Pixel coordinate grounding data:

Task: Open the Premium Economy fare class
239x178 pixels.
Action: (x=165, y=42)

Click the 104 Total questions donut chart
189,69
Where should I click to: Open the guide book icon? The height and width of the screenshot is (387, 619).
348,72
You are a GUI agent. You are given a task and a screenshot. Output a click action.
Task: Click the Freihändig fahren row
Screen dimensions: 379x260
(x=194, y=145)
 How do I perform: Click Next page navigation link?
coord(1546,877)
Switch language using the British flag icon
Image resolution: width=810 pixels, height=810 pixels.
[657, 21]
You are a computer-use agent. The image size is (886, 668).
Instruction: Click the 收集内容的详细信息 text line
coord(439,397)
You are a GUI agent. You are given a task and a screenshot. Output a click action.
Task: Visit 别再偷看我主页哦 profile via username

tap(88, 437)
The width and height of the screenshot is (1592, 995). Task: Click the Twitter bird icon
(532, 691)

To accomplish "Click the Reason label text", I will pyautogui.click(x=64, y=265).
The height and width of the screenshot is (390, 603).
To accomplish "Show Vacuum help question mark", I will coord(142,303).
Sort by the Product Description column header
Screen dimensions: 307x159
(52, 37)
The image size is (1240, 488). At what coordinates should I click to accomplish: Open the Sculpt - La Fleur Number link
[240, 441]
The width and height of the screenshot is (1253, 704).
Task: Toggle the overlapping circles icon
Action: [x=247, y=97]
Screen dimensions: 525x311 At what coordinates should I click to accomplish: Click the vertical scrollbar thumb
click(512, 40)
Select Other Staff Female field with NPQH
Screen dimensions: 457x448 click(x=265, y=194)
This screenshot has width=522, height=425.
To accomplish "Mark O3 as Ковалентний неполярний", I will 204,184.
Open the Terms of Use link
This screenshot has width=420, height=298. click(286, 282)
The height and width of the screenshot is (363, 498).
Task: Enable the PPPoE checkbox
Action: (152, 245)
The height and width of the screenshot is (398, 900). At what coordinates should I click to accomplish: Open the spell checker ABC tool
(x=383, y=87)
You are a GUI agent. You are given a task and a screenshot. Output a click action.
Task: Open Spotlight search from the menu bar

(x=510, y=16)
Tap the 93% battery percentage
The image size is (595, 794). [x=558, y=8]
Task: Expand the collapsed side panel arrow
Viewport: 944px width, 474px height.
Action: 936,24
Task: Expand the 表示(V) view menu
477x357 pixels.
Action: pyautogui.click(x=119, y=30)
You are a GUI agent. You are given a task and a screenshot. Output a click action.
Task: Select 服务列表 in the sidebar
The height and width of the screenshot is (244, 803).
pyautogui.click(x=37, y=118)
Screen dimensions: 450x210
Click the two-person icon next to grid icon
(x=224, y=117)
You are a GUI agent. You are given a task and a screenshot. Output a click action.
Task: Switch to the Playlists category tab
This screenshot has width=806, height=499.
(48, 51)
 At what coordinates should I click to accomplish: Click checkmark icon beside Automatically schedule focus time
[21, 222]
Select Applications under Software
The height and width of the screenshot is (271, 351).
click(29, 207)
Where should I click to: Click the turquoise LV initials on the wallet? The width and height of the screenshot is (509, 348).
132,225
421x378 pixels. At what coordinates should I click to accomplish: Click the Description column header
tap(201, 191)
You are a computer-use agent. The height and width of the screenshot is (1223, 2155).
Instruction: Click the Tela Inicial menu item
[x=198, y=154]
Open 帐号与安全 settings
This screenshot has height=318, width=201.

> Task to carry out
With the line holding "Screen dimensions: 379x260" as the first and the line holding "The height and width of the screenshot is (390, 603)." as the last, set down that range of the entries above exactly, and nothing else.

> Written solution
Screen dimensions: 379x260
(x=194, y=145)
 How do I perform: Click Next page navigation link?
coord(1546,877)
Switch language using the British flag icon
Image resolution: width=810 pixels, height=810 pixels.
[657, 21]
You are a computer-use agent. The image size is (886, 668).
Instruction: Click the 收集内容的详细信息 text line
coord(439,397)
You are a GUI agent. You are given a task and a screenshot. Output a click action.
Task: Visit 别再偷看我主页哦 profile via username

tap(88, 437)
The width and height of the screenshot is (1592, 995). Task: Click the Twitter bird icon
(532, 691)

To accomplish "Click the Reason label text", I will pyautogui.click(x=64, y=265).
The height and width of the screenshot is (390, 603).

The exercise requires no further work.